*PROBLEM SET*
- 1) In the text about the reed-thatched pavilion, where does most of the reed used for thatch roofs in Denmark come from today?
- 2) Continue the text about the reed-thatched pavilion after its last sentence.

*TEXT SHOWN*
--

Under plov. Ligger land. Under himmel. (Tagrør)
Jordforbindelser - dansk maleri 1780-1920 og det antropocæne landskab
Fuglsang Kunstmuseum
2018
The pavilion was moved from Svanninge Bakker near Faaborg Museum to Skejten, an open meadow area near Fuglsang Art Museum, Lolland, Denmark.
The pavilion is made from recycled wood and this time the roof and walls were thatched with Common Reed (Tagrør) harvested in the surroundings. Like the Common Broom used for the roof of the pavilion at Faaborg Museum, Common Reed is a native plant. It is also a traditional thatching material, but today most of the reed used for thatch roofs in Denmark is imported from Poland and China. The last 50 years the Common Reed has spread significantly in the area of Skejten, in a way like that of invasive plant species, outcompeting other vegetation, lowering the local plant biodiversity and destroying the breeding sites of birds in the area. This strong growth is due to less grazing, an increased amount of nitrogen in the air and more nutrients in the soil from agricultural fertilization of the surrounding fields.

--

*DATA RECORDS*
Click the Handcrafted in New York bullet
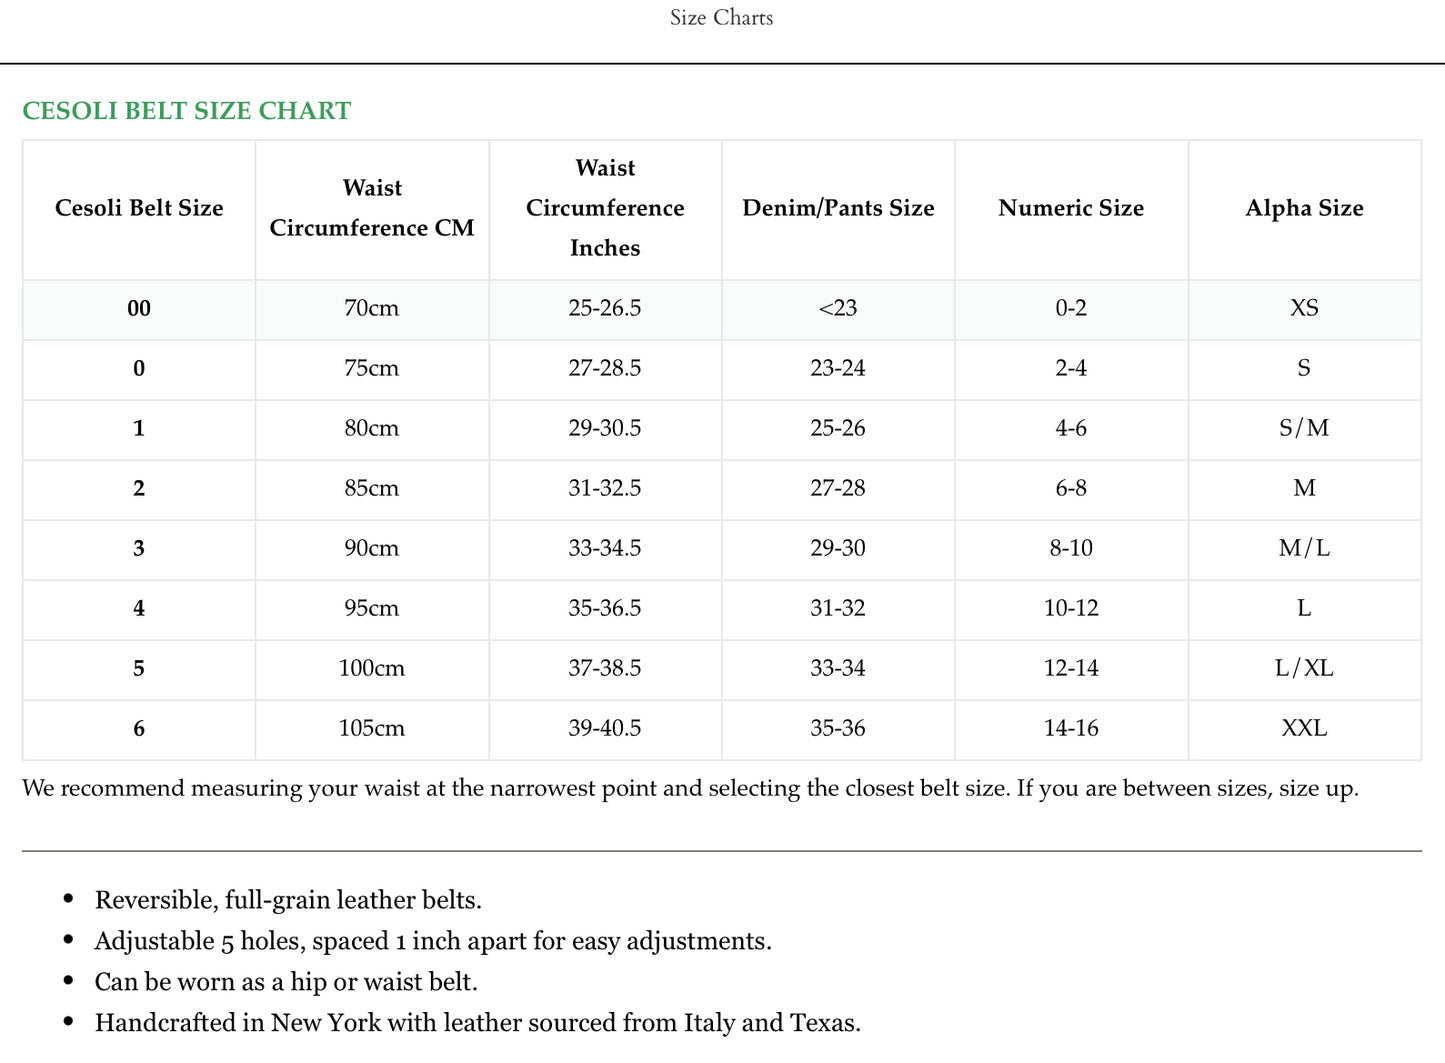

--

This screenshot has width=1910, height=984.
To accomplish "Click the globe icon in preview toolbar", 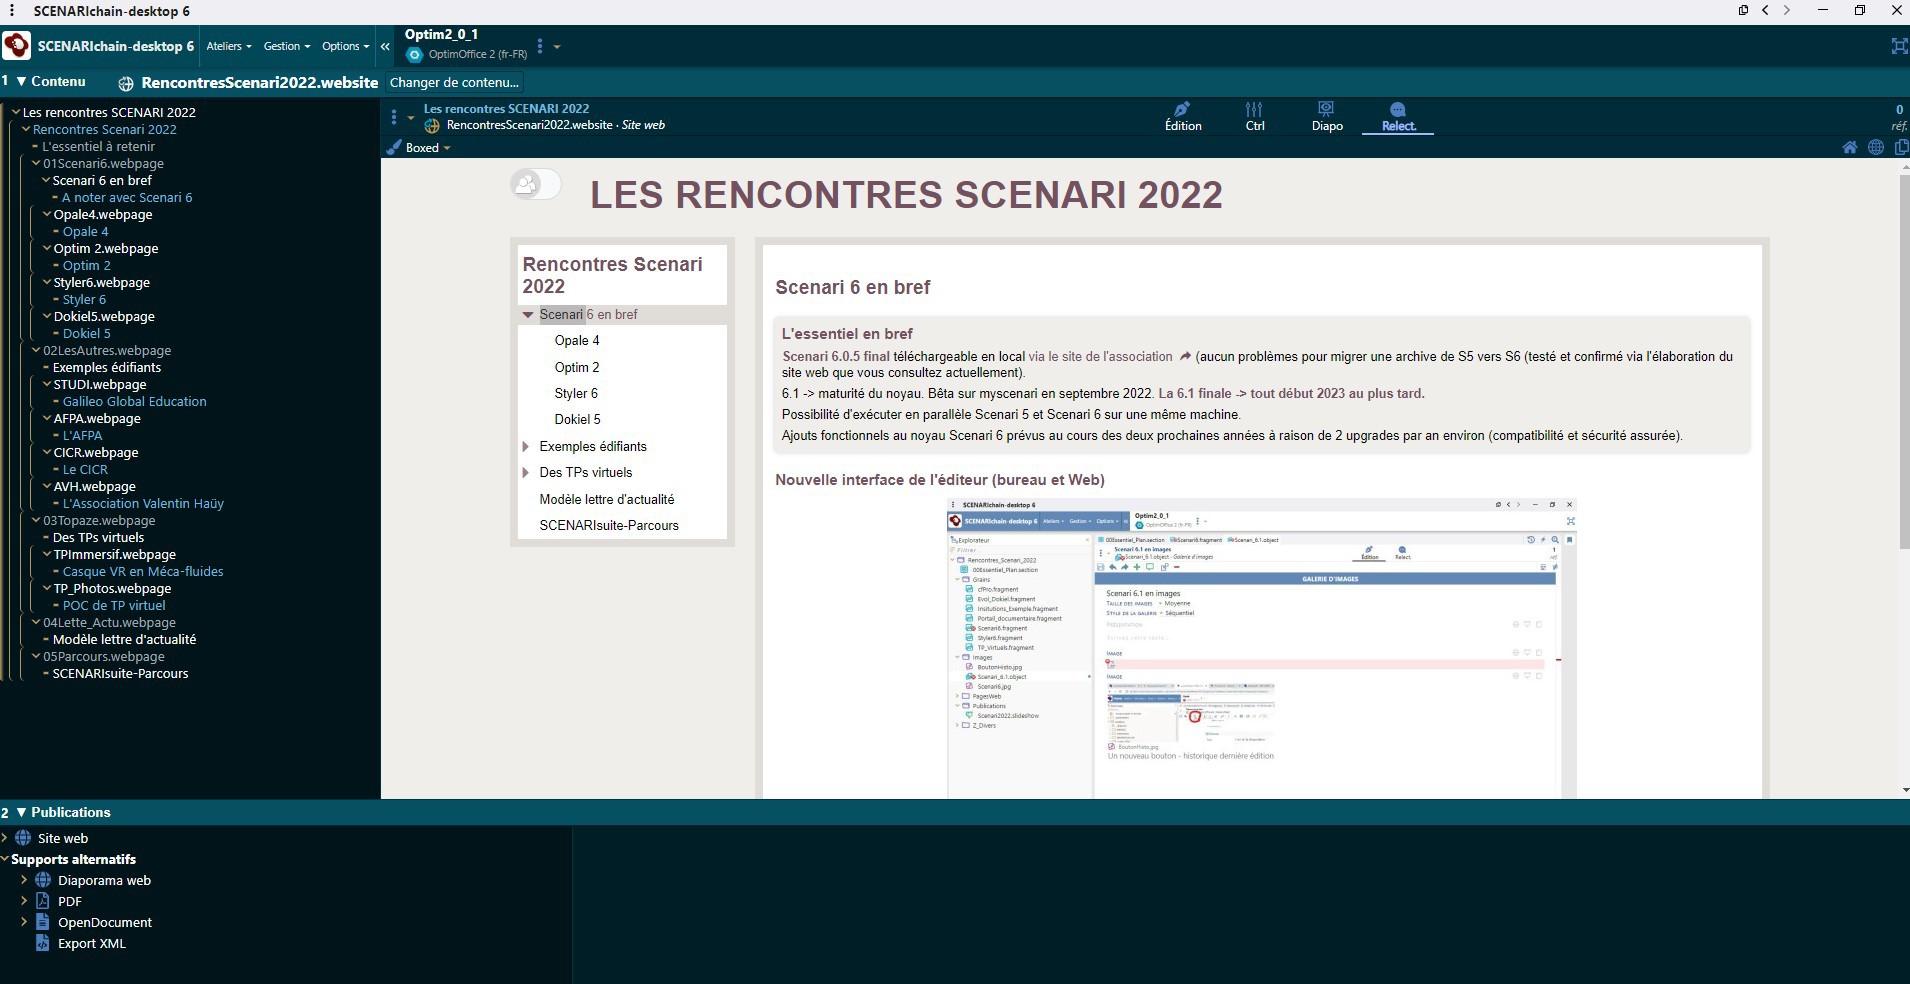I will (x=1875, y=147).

--

*ANSWERS TO THE TASKS*
- 1) It is imported from Poland and China.

- 2)
The work examines how the invasive plant alters the landscape and how we deal with it, thereby exposing the interconnectedness of nature and culture and our ideas of how nature should behave and how it actually does behave in relation to us and our impact on it.
Photographs (140x140 cm) of the plant collection of both the Common Reed used in this exhibition and the Common Broom used in the exhibition at Faaborg Museum are shown inside Fuglsang Art Museum together with display cases showing the biology of both plants.
This is the second work of four with the title Under Plov. Ligger Land. Under himmel (Under Plough. Lies Land. Beneath sky) made for the travelling exhibition Jordforbindelser - dansk maleri 1780-1920 og det antropocæne landskab (Down to Earth – Danish painting 1780-1920 and the Anthrohopocene landscape) shown at four museums: Faaborg Museum, Fuglsang Kunstmuseum, Ribe Kunstmuseum og Den Hirschsprungske Samling.